The Nectarine No. 9
I Love Total Destruction
Beggars
2004
C+



product”. Say it out loud. Go on…“PRO-DUCT”. Nasty wee bugger, isn’t it? Did you notice the sneer that appeared on your face as the syllables were spat out? The way your canines appeared, like you were about to suck the blood out of something vital? It’s an ugly enough word when used in isolation, but it takes on nigh sinister connotations when it’s parked (illegally) in a sentence that includes that old chestnut “art”. It’s like listening to someone talking about abattoirs while you’re tucking into a rare steak; you just don’t want to link the end result with the tortured path it took to get to you.

So, bearing that in mind, it’s always a pleasure to find a band who are seemingly inoculated against the problems of product, yet produce album after album of buried treasures, and The Nectarine No.9 are just such a band, led by lifetime awkward squad member and twisted pop genius Davy Henderson.
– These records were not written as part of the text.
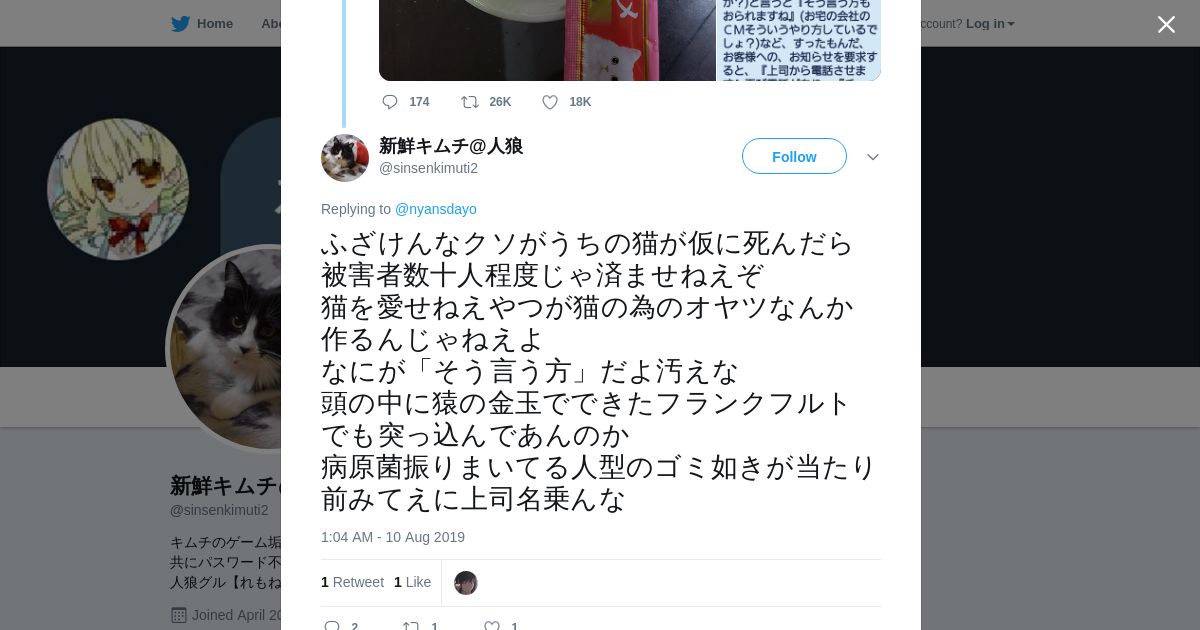Close the tweet overlay with X
Screen dimensions: 1200x630
tap(1166, 24)
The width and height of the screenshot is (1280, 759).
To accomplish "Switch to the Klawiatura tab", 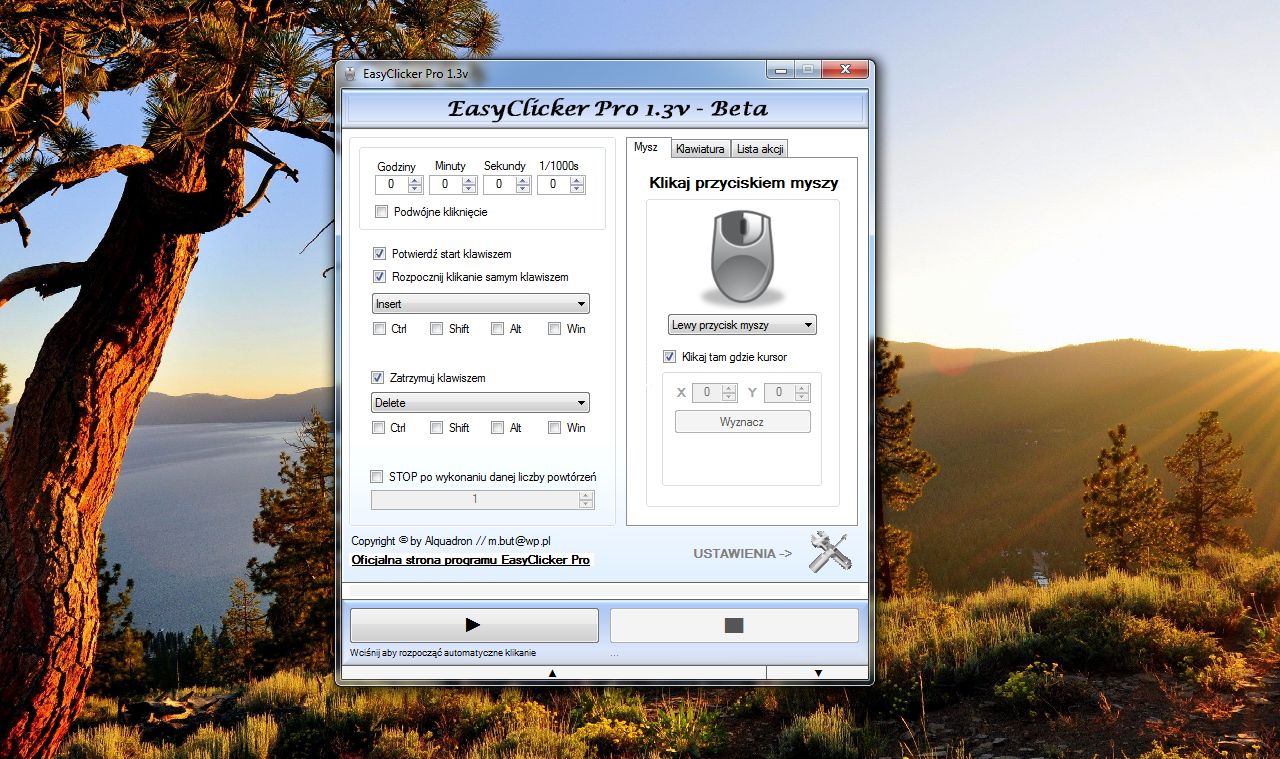I will (x=700, y=148).
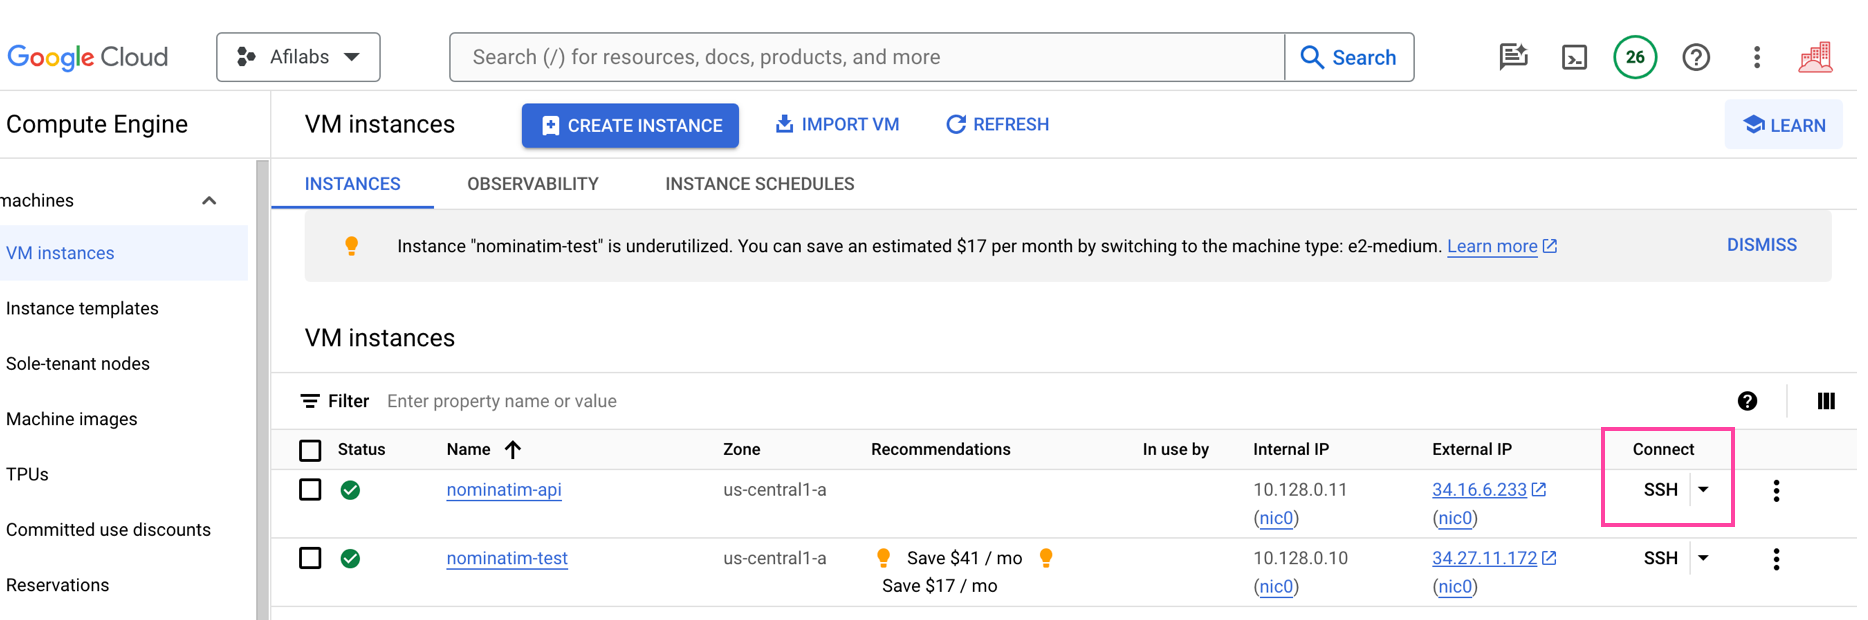This screenshot has width=1868, height=620.
Task: Switch to the Observability tab
Action: coord(533,184)
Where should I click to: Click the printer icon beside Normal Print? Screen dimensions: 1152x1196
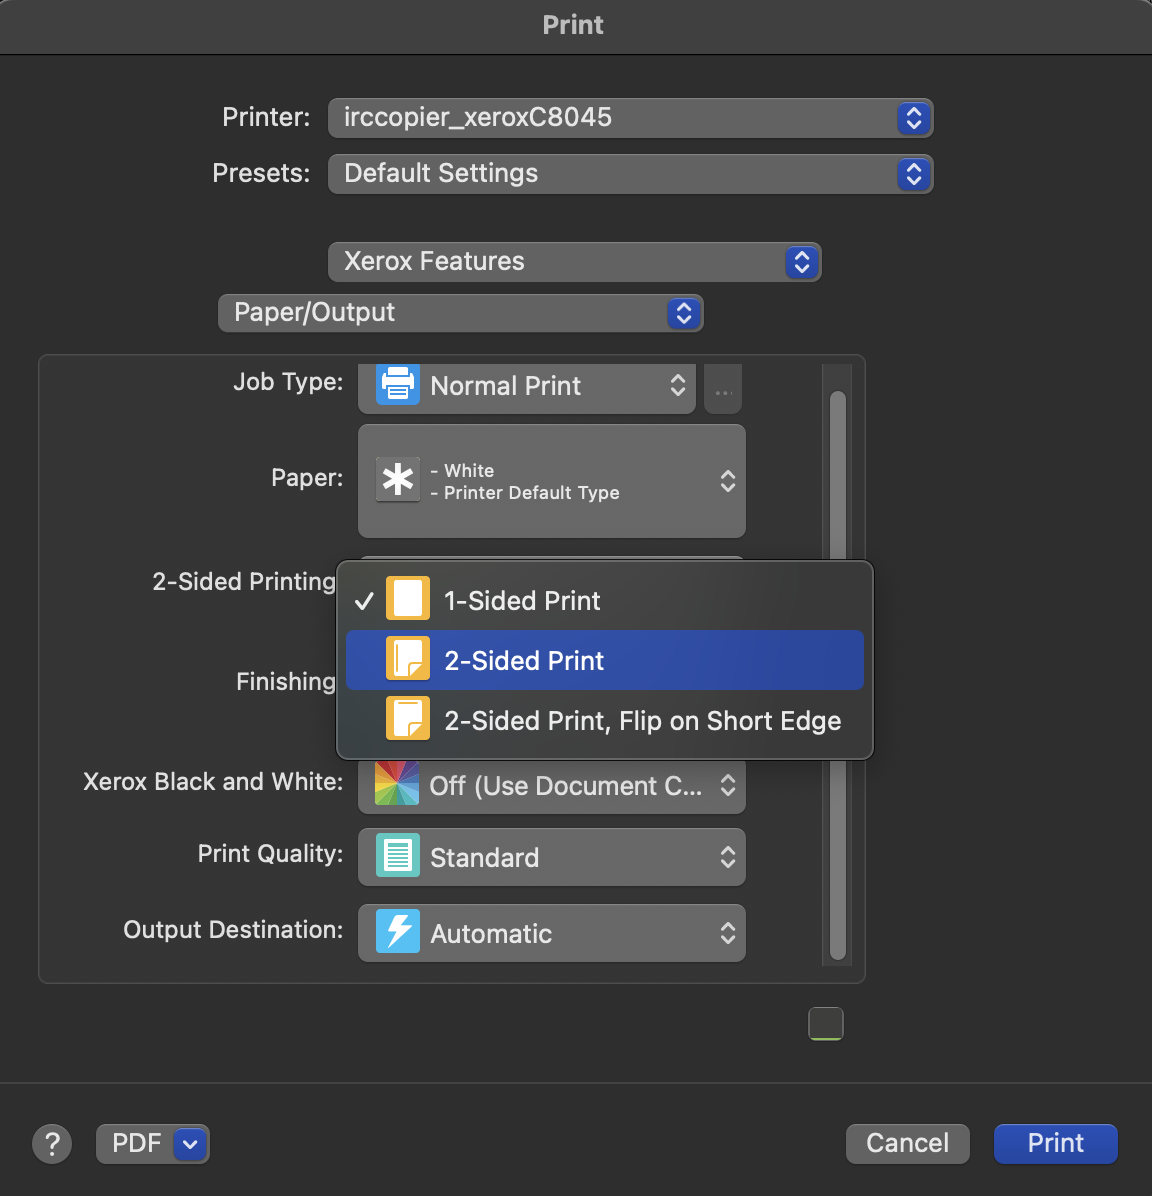click(x=397, y=385)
Davy’s first band The Fire Engines turned up in Edinburgh at the beginning of the 80s just as the jingly-jangly sounds of the Postcard Label made the parochial music hacks in London begin to take notice of Scottish music. Sadly, as The Fire Engines sounded less like Aztec Camera and Orange Juice and more like a bunch of machine workers who’d come back from their lunch break to find that someone had nicked all their power tools and replaced them with instruments yet had gone back to the assembly line nonetheless and tried to make cars with them…well, it’s not giving anything away to say that they lasted for one album before splitting up. Henderson next surfaced in Win, who came to prominence in the UK after soundtracking a bizarre Escher-like TV commercial (look, it *was* the 80s) for McEwan’s lager with the melodic, keyboard-driven “You've Got The Power”. Win (I can only assume the name was ironic) were in retrospect Henderson’s attempt to have his cake and eat it; although the music was far more accessible, (funky, even) the lyrics had became pointedly political, exemplified by their single “Un-American Broadcasting”. Two albums later, they’d gone the way of the Dodo.

And thus began the great Nectarine saga; Davy’s third band, a bunch of reprobates (including Pop Group/Rip Rig and Panic alumni Gareth Seger on guitar) who are capable of delivering just the kind of punky-funky party that the Henderson CV has always hinted at. While the band can be as abrasive as The Fire Engines at their best, they’ve slowly morphed into an avant-rock group who are now just as likely to drop addictive hooks and hip-shaking beats as they are to sound like Black and Decker’s new product line. Think of an alternative reality where the Velvet Underground and Beefheart acted as Prince’s main influences…and you’re kinda, sorta on the right track. The group is a welcome change from the gaucheness that seemed front-loaded into jock-pop from the 80s onwards; you won’t catch this bunch deploying archly rhyming six-form poetry while smiling shyly from their album covers. Instead, you get songs dripping with examples of Henderson’s bizarre black belt in non-sequiturs, backed by, to quote the man himself, a “heavy gothic (gusset?) funky groove” that makes Moe Tucker’s drumming sound positively polyrhythmic by comparison. It all makes about as much sense as the plot of an Oliver Stone film, but it’s twice as much fun, too. There’s pop, of sorts (“I Love Total Destruction”, with its sweet organ-driven chorus); messy, skuzzy rock (“The End of Definition”); art-jazz instrumentals (“Leonardsfoamkremolacone”)…all human life is here. And while this isn’t as strong as their retrospective It's Just The Way Things Are Joe, It's Just The Way Things Are, the title track alone ensures that you will return to this gem again and again, just to hear Davey droll lines like “Heavy pharmaceutical / Plant plantation!” with untouchable, immeasurable cool.